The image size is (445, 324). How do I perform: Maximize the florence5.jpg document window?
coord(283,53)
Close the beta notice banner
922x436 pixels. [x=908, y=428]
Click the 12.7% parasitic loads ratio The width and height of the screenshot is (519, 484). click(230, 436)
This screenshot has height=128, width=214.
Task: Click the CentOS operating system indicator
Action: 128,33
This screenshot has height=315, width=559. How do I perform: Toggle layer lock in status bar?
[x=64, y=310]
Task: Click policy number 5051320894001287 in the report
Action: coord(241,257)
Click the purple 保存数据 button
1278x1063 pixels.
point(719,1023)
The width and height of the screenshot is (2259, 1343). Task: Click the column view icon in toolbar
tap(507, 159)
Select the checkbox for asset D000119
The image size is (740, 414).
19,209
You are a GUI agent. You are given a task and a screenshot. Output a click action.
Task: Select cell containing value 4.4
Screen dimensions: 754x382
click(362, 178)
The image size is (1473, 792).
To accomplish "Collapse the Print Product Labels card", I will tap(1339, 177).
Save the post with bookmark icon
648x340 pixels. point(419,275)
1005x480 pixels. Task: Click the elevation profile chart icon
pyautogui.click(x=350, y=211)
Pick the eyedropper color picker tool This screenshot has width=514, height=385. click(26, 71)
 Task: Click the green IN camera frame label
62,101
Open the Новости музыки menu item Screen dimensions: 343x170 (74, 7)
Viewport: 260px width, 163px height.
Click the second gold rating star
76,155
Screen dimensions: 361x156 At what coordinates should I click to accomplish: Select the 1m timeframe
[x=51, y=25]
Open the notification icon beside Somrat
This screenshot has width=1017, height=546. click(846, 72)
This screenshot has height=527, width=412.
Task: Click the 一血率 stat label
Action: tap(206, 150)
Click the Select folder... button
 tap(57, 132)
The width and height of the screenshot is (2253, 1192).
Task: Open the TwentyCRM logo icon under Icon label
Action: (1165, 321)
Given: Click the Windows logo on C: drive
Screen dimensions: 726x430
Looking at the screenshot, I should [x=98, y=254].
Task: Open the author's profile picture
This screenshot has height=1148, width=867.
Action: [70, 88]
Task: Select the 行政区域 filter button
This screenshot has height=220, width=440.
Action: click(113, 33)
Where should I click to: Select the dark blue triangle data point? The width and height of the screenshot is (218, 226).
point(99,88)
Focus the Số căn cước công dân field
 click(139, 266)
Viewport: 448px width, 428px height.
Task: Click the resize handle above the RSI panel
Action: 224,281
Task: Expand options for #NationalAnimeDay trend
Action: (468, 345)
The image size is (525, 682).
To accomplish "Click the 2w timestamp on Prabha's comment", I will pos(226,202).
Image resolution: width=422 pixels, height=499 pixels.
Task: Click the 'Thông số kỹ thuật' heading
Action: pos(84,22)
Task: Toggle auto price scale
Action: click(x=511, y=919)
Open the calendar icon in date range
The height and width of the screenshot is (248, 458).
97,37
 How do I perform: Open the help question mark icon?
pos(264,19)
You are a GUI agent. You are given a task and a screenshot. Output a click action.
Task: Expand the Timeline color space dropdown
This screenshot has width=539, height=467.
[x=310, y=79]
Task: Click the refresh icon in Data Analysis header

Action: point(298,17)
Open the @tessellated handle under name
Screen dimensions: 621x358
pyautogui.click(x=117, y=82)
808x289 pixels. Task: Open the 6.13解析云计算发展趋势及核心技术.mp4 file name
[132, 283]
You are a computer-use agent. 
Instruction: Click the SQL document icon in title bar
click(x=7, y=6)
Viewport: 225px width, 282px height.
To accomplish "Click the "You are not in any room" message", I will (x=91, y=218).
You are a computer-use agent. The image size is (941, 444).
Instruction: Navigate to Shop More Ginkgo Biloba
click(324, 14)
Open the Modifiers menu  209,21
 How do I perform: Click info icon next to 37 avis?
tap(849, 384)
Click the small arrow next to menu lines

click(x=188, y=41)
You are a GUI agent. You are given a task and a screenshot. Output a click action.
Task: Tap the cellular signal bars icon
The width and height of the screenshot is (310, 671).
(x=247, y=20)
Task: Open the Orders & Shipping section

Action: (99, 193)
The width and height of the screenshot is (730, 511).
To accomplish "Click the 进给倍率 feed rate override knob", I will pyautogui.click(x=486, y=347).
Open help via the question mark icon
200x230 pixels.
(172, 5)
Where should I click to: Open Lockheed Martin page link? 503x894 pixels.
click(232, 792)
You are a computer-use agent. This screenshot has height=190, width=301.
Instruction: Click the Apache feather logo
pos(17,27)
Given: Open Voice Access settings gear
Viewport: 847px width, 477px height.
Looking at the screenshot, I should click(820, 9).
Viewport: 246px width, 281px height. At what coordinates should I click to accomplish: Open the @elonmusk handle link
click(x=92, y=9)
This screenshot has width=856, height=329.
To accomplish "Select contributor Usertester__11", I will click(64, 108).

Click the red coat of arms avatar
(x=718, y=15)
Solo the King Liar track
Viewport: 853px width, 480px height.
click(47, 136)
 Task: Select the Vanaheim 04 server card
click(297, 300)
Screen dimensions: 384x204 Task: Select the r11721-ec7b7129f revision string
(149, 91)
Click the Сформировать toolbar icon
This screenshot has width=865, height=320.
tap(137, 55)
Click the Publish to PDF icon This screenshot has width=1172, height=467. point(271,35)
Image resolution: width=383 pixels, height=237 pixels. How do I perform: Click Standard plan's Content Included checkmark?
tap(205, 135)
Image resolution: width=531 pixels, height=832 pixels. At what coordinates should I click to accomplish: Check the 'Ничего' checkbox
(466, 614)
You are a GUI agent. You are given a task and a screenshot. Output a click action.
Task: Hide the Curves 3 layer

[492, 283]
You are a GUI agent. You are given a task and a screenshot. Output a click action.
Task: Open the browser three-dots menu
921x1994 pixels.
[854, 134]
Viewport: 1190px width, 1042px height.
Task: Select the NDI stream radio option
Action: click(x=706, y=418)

◇ ◇ ◇ ◇

Retype each entry without altering a single word.

The image size is (445, 324). How do I perform: Maximize the florence5.jpg document window?
coord(283,53)
Close the beta notice banner
922x436 pixels. [x=908, y=428]
Click the 12.7% parasitic loads ratio The width and height of the screenshot is (519, 484). click(230, 436)
This screenshot has height=128, width=214.
Task: Click the CentOS operating system indicator
Action: 128,33
This screenshot has height=315, width=559. How do I perform: Toggle layer lock in status bar?
[x=64, y=310]
Task: Click policy number 5051320894001287 in the report
Action: coord(241,257)
Click the purple 保存数据 button
1278x1063 pixels.
point(719,1023)
The width and height of the screenshot is (2259, 1343). Task: Click the column view icon in toolbar
tap(507, 159)
Select the checkbox for asset D000119
The image size is (740, 414).
19,209
You are a GUI agent. You are given a task and a screenshot. Output a click action.
Task: Select cell containing value 4.4
Screen dimensions: 754x382
click(362, 178)
The image size is (1473, 792).
To accomplish "Collapse the Print Product Labels card", I will tap(1339, 177).
Save the post with bookmark icon
648x340 pixels. point(419,275)
1005x480 pixels. Task: Click the elevation profile chart icon
pyautogui.click(x=350, y=211)
Pick the eyedropper color picker tool This screenshot has width=514, height=385. click(26, 71)
 Task: Click the green IN camera frame label
62,101
Open the Новости музыки menu item Screen dimensions: 343x170 (74, 7)
Viewport: 260px width, 163px height.
Click the second gold rating star
76,155
Screen dimensions: 361x156 At what coordinates should I click to accomplish: Select the 1m timeframe
[x=51, y=25]
Open the notification icon beside Somrat
This screenshot has width=1017, height=546. click(846, 72)
This screenshot has height=527, width=412.
Task: Click the 一血率 stat label
Action: tap(206, 150)
Click the Select folder... button
 tap(57, 132)
The width and height of the screenshot is (2253, 1192).
Task: Open the TwentyCRM logo icon under Icon label
Action: (1165, 321)
Given: Click the Windows logo on C: drive
Screen dimensions: 726x430
Looking at the screenshot, I should [x=98, y=254].
Task: Open the author's profile picture
This screenshot has height=1148, width=867.
Action: [70, 88]
Task: Select the 行政区域 filter button
This screenshot has height=220, width=440.
Action: click(113, 33)
Where should I click to: Select the dark blue triangle data point? The width and height of the screenshot is (218, 226).
point(99,88)
Focus the Số căn cước công dân field
 click(139, 266)
Viewport: 448px width, 428px height.
Task: Click the resize handle above the RSI panel
Action: 224,281
Task: Expand options for #NationalAnimeDay trend
Action: (468, 345)
The image size is (525, 682).
To accomplish "Click the 2w timestamp on Prabha's comment", I will pos(226,202).
Image resolution: width=422 pixels, height=499 pixels.
Task: Click the 'Thông số kỹ thuật' heading
Action: pos(84,22)
Task: Toggle auto price scale
Action: click(x=511, y=919)
Open the calendar icon in date range
The height and width of the screenshot is (248, 458).
97,37
 How do I perform: Open the help question mark icon?
pos(264,19)
You are a GUI agent. You are given a task and a screenshot. Output a click action.
Task: Expand the Timeline color space dropdown
This screenshot has width=539, height=467.
[x=310, y=79]
Task: Click the refresh icon in Data Analysis header

Action: point(298,17)
Open the @tessellated handle under name
Screen dimensions: 621x358
pyautogui.click(x=117, y=82)
808x289 pixels. Task: Open the 6.13解析云计算发展趋势及核心技术.mp4 file name
[132, 283]
You are a computer-use agent. 
Instruction: Click the SQL document icon in title bar
click(x=7, y=6)
Viewport: 225px width, 282px height.
To accomplish "Click the "You are not in any room" message", I will (x=91, y=218).
You are a computer-use agent. The image size is (941, 444).
Instruction: Navigate to Shop More Ginkgo Biloba
click(324, 14)
Open the Modifiers menu  209,21
 How do I perform: Click info icon next to 37 avis?
tap(849, 384)
Click the small arrow next to menu lines

click(x=188, y=41)
You are a GUI agent. You are given a task and a screenshot. Output a click action.
Task: Tap the cellular signal bars icon
The width and height of the screenshot is (310, 671).
(x=247, y=20)
Task: Open the Orders & Shipping section

Action: (99, 193)
The width and height of the screenshot is (730, 511).
To accomplish "Click the 进给倍率 feed rate override knob", I will pyautogui.click(x=486, y=347).
Open help via the question mark icon
200x230 pixels.
(172, 5)
Where should I click to: Open Lockheed Martin page link? 503x894 pixels.
click(232, 792)
You are a computer-use agent. This screenshot has height=190, width=301.
Instruction: Click the Apache feather logo
pos(17,27)
Given: Open Voice Access settings gear
Viewport: 847px width, 477px height.
Looking at the screenshot, I should click(820, 9).
Viewport: 246px width, 281px height. At what coordinates should I click to accomplish: Open the @elonmusk handle link
click(x=92, y=9)
This screenshot has width=856, height=329.
To accomplish "Select contributor Usertester__11", I will click(64, 108).

Click the red coat of arms avatar
(x=718, y=15)
Solo the King Liar track
Viewport: 853px width, 480px height.
click(47, 136)
 Task: Select the Vanaheim 04 server card
click(297, 300)
Screen dimensions: 384x204 Task: Select the r11721-ec7b7129f revision string
(149, 91)
Click the Сформировать toolbar icon
This screenshot has width=865, height=320.
tap(137, 55)
Click the Publish to PDF icon This screenshot has width=1172, height=467. point(271,35)
Image resolution: width=383 pixels, height=237 pixels. How do I perform: Click Standard plan's Content Included checkmark?
tap(205, 135)
Image resolution: width=531 pixels, height=832 pixels. At what coordinates should I click to accomplish: Check the 'Ничего' checkbox
(466, 614)
You are a GUI agent. You are given a task and a screenshot. Output a click action.
Task: Hide the Curves 3 layer

[492, 283]
You are a GUI agent. You are given a task and a screenshot. Output a click action.
Task: Open the browser three-dots menu
921x1994 pixels.
[854, 134]
Viewport: 1190px width, 1042px height.
Task: Select the NDI stream radio option
Action: click(x=706, y=418)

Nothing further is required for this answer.